§ **TO DO**:
[A] Return the passage of the forum thread on adding video to a factory navigation screen from "Designed to allow" up to and including "(Jun 7, 2005)".
[B] In the forum thread on adding video to a factory navigation screen, which harness model is named for BMW?
[C] Continue the forum thread on adding video to a factory navigation screen, picking up after its last line.

§ **SELECTED EXTRACT**:
# Video Added to Nav Screen..Cheaper!



## CWolfey (Apr 1, 2003)

I wanted to pass along some valuble information.
You are able to add video to your factory nav screen without using expensive alternatives.  
The part is made by Peripheral Model #PNVI plus the proper vehicle harness which is PNVH02 for BMW. I just finished testing mine temporarily with a backup camera to see it in fact works and it does, as with the others you still need to use a FM modulator or the Aux input for audio which is easy also. It comes with a cable that connects inline with the harness already connected in the back of the nav unit. The price should be about $300-$400 but maybe cheaper

I have included pics of the unit working and the part itself
Here is the description from the website:
Link>Peripheral 
PNVI:
Dual Video Input for factory navigation displays

Designed to allow up to two independent video sources to be viewed on the factory navigation display. High quality video inputs can be selected using the external control pad. When used with a backup camera, the PNVI will automatically switch the display to the rear camera input when the vehicle is shifted into reverse. The PNVI is a single programmable interface that uses vehicle specific harnesses to integrate video into Acura, Audi, BMW, GM, Honda, Infiniti, LandRover, Nissan, Toyota and VW's with OEM navigation displays.

• Programmable interface 
• Supports Two Video inputs with use of external control pad 
• Utilizes Vehicle specific harness - Sold separately 
• Automatically switches to Rear camera when vehicle is in Reverse


----------



## itznin (Jun 7, 2005)

CWolfey said:


> I wanted to pass along some valuble information.

§ **SUPPLIED RECORDS**:
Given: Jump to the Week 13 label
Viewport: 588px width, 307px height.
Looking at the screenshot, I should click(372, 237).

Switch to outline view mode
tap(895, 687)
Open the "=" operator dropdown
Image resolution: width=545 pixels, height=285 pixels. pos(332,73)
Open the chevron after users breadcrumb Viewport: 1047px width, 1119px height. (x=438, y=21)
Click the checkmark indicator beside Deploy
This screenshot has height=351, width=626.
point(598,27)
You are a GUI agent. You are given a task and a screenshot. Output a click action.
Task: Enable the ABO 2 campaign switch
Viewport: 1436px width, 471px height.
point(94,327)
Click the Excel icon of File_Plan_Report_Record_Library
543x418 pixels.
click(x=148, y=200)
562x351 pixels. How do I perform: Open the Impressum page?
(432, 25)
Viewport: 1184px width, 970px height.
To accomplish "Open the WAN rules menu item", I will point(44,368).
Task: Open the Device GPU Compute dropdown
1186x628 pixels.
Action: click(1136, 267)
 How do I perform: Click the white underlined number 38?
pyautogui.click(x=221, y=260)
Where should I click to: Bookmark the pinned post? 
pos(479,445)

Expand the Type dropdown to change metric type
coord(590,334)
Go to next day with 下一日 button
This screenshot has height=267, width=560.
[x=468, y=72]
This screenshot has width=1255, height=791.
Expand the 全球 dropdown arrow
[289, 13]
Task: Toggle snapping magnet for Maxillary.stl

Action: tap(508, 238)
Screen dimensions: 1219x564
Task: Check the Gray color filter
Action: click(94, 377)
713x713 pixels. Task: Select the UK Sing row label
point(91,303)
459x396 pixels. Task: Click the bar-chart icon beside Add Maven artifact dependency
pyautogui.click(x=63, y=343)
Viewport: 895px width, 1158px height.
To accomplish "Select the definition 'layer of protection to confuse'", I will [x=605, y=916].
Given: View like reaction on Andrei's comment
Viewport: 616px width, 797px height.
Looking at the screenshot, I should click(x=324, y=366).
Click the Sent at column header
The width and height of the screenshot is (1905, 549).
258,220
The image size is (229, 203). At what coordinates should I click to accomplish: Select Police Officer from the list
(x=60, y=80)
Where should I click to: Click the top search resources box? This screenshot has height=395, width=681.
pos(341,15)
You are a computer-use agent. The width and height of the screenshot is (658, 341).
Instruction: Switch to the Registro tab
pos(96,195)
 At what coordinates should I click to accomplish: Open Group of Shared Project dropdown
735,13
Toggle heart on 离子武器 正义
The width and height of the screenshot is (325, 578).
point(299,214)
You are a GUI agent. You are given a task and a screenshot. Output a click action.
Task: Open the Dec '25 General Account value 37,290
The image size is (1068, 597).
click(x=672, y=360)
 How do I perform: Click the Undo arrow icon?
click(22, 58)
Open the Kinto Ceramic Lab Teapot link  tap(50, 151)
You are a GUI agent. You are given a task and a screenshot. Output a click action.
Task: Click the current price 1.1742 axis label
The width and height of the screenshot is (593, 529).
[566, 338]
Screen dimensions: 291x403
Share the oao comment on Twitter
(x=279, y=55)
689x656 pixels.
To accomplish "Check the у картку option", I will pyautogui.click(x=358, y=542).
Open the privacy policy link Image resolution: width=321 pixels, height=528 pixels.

§ **RESPONSES TO THE EXERCISE**:
[A]
Designed to allow up to two independent video sources to be viewed on the factory navigation display. High quality video inputs can be selected using the external control pad. When used with a backup camera, the PNVI will automatically switch the display to the rear camera input when the vehicle is shifted into reverse. The PNVI is a single programmable interface that uses vehicle specific harnesses to integrate video into Acura, Audi, BMW, GM, Honda, Infiniti, LandRover, Nissan, Toyota and VW's with OEM navigation displays.

• Programmable interface 
• Supports Two Video inputs with use of external control pad 
• Utilizes Vehicle specific harness - Sold separately 
• Automatically switches to Rear camera when vehicle is in Reverse


----------



## itznin (Jun 7, 2005)

[B] PNVH02

[C]
> You are able to add video to your factory nav screen without using expensive alternatives.
> The part is made by Peripheral Model #PNVI plus the proper vehicle harness which is PNVH02 for BMW. I just finished testing mine temporarily with a backup camera to see it in fact works and it does, as with the others you still need to use a FM modulator or the Aux input for audio which is easy also. It comes with a cable that connects inline with the harness already connected in the back of the nav unit. The price should be about $300-$400 but maybe cheaper
> 
> ...


Any clue if it's available for IDrive/NAV?


----------



## CWolfey (Apr 1, 2003)

It looks like the chart, right now only for vehicles with the trunk mounted nav, whats odd is that they list 2004 7 series.. dont they all have I-drive?? and the 5 series too.


----------



## chivas (Aug 31, 2002)

sweet!!!!

where did you get yours from? like to add this since i do have a DVD player sitting around.


----------



## CWolfey (Apr 1, 2003)

I was able to purchase it directly from Peripheral, I will find out the price, maybe I can get a group buy going or something, I will post the details asap.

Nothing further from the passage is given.